200X年。
大学生の由香里は、アルバイト先で出会った15歳上の陽太と付き合うことになった。
陽太は、話上手で一緒にいて楽しい男であったが、二枚舌で金銭感覚の鈍い男でもあった。
由香里は、陽太に総額200万円を超える金額を貸した。
陽太はお金を借りるとき、相手の同情を誘うのが上手い。
「ゆかりちゃん、俺、お金が無いんだよぉ。今日は渋谷で仕事をしたけど、帰りの電車賃が無いから、今、歩いてるんだよ。
次の給料日まで、まだ5日もあるでしょ。
だから、俺、これから給料日まで毎日歩くことになると思うんだ。
だから、明日の5時に電話で起こしてくれないかなぁ。」
由香里に対してはいつもこんな感じである。
お金を貸してくれと言われたことはほとんど無い。
しかし、貸すまで連日しつこく、「俺、すっごく大変なんだよぉ。可哀そうでしょ?」という連絡が来る。
遠回しに金を貸してくれと言われている気になるのだが、貸したお金を返してくれと言うと、
「俺は貸してくれと頼んでない!」と突っぱねる。
「次の給料日には返すから。」と言われて戻ってきた金額は、せいぜい総額1万円程度である。
腹が立つのは、「お金が無いから貸してよ~。」と言われて貸した金で、すぐにコンビニに行くことだ。
そして、「俺が奢ってあげるよ。何食べたい?買ってあげる。」と言うのだ。
なんともふざけた男である。
「それは、私が貸したお金なんだけど。
貸してすぐにコンビニで散財されるのはムカつくんですけど。」
と、由香里が言うと、陽太は、
「借りた金は俺の金だろ!返すって言ってんだから、俺がどう使おうが勝手だろ!!
なんだよ、せっかく奢るって言ってるのに。お前、すげぇムカつくよ。」
と、返しもしないくせに偉そうに言うもんだから、
「は?じゃあ、今まで貸した金、返してよ。100万円以上貸してるんだけど。すぐに返せ!」
と反論すると、陽太は、
「おお、おお。わかったよ。じゃあ死んで返してやるよ。」
と脅しにかかる。
まぁ、保険にも入っていない男なので、死んだところでお金が返ってくるわけでもないのだが、そんな感じで、今現在も、貸したお金は由香里の元へ返ってはこないのだった。

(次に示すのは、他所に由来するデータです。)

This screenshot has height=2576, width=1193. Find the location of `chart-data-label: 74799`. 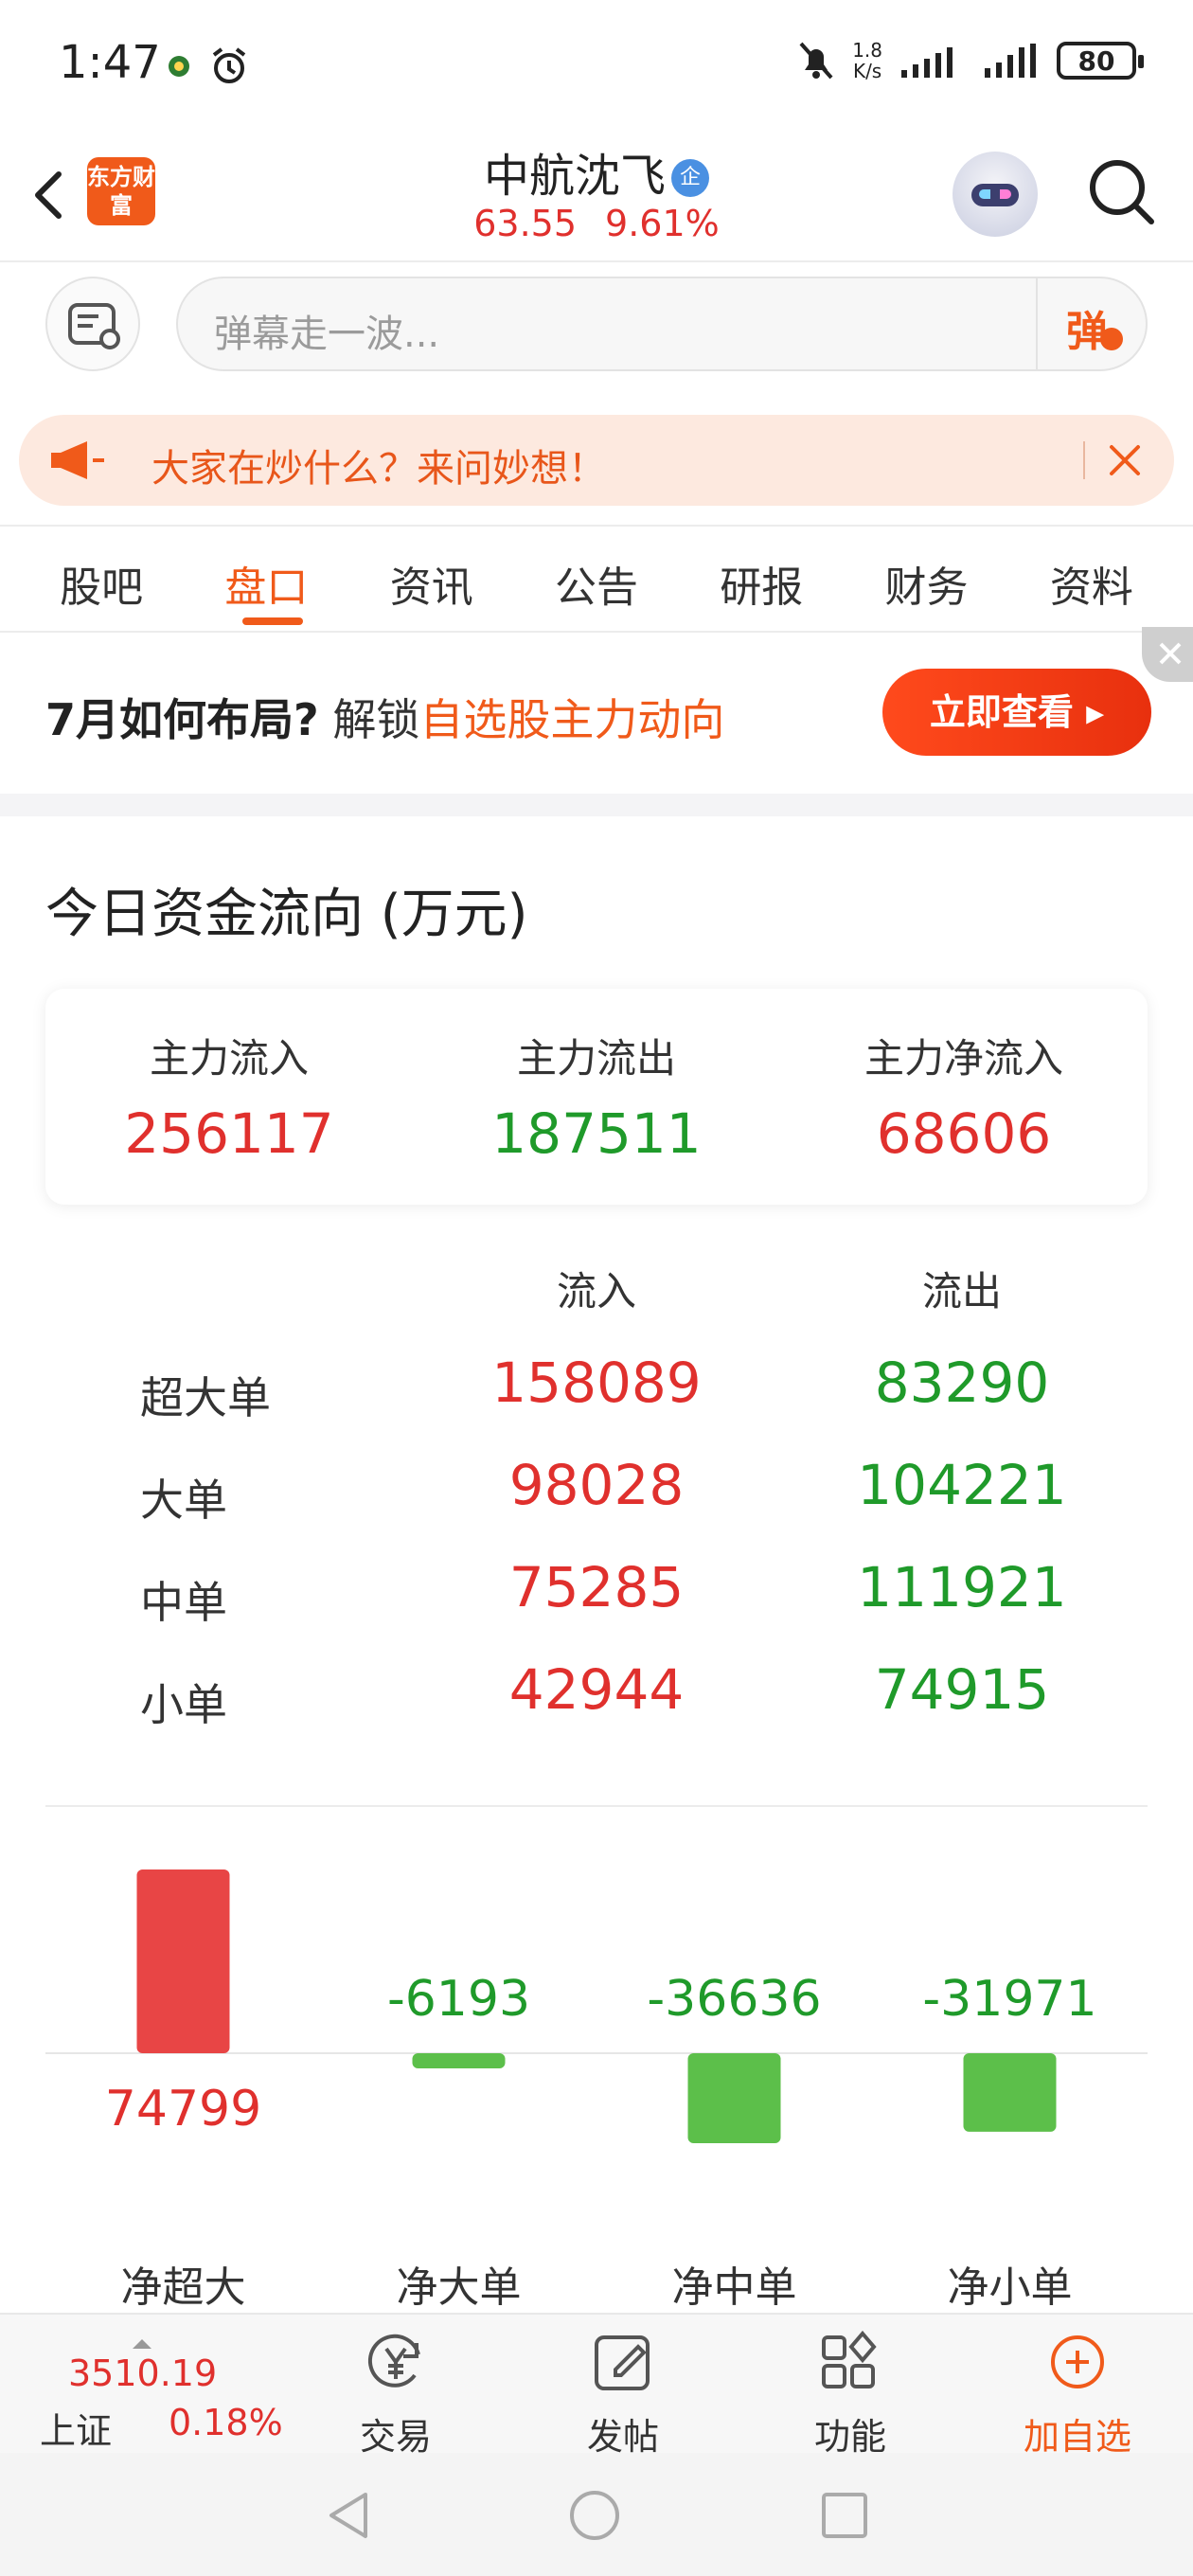

chart-data-label: 74799 is located at coordinates (183, 2110).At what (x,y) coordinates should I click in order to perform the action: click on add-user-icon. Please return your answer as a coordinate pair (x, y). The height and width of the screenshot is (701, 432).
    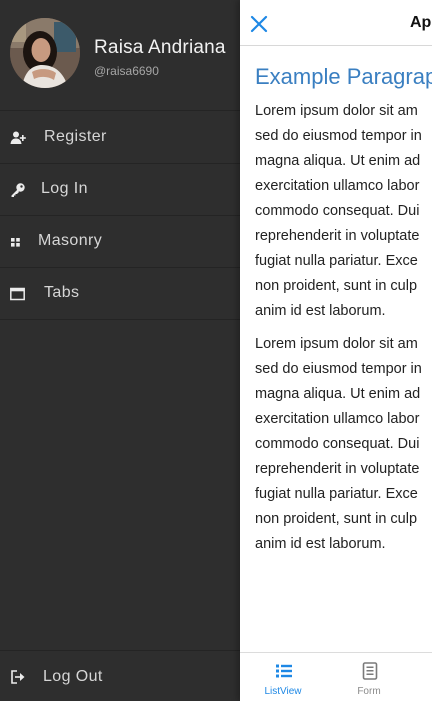
    Looking at the image, I should click on (18, 138).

ここまで読んで、なぜ、由香里はこんな男と結婚をしたのかと、読者の皆様は不思議で仕方がないだろう。
それには、まだ若い由香里なりの事情があった。
由香里は、アルバイトで稼いだ自分のお金とは言え、200万円を超える金額を彼氏に貸したことを親には言えなかった。
陽太は、
「俺がお前からお金を借りてることを誰にも言うなよ。
お父さんお母さんがこれを知ったら、きっと「別れろ!」と言われるぞ。
ゆかりちゃんは、俺と別れたい?
俺はゆかりちゃんと別れたくないよ。ずっと一緒にいたいよ。」
と、常々、由香里に言っていた。
一種の洗脳だ。
由香里は、多額の借金をし、返すことの無い陽太の罪を一緒に背負っている共犯者のような心理になっていた。
最初に述べたが、陽太は、口が上手い。
15歳年上の陽太は話上手な男であるため、金銭面がだらしない以外は一緒に居て楽しかった。
しかし、金銭面以外にもこんな出来事があった。
ある日、由香里は、路上駐車をし、出頭して罰金をはらうことになった陽太に、身代わりになってくれと頼まれた。
由香里が「嫌だ、そんなことはできない!」と断ると、
「お前は俺のことを愛していないのか!」とキレられたことがあった。
陽太は、優しく楽しい面もあったが、だらしなく、激しく自己中心的な男でもあった。
今ならば、陽太は立派なDV男だと理解できる由香里だが、若かった当時、そんなことは見抜けなかった。
そして、付き合い始めてから2年が経った頃、由香里の精神はすっかりと崩壊していた。
『多額のお金を貸していることを両親に秘密にしておかななければならない苦しみから逃れるためには、結婚をして家族になるほかない!』
という心理にまで至った由香里は、遂に陽太との結婚を決意するのである。
由香里、22歳の夏のことだった。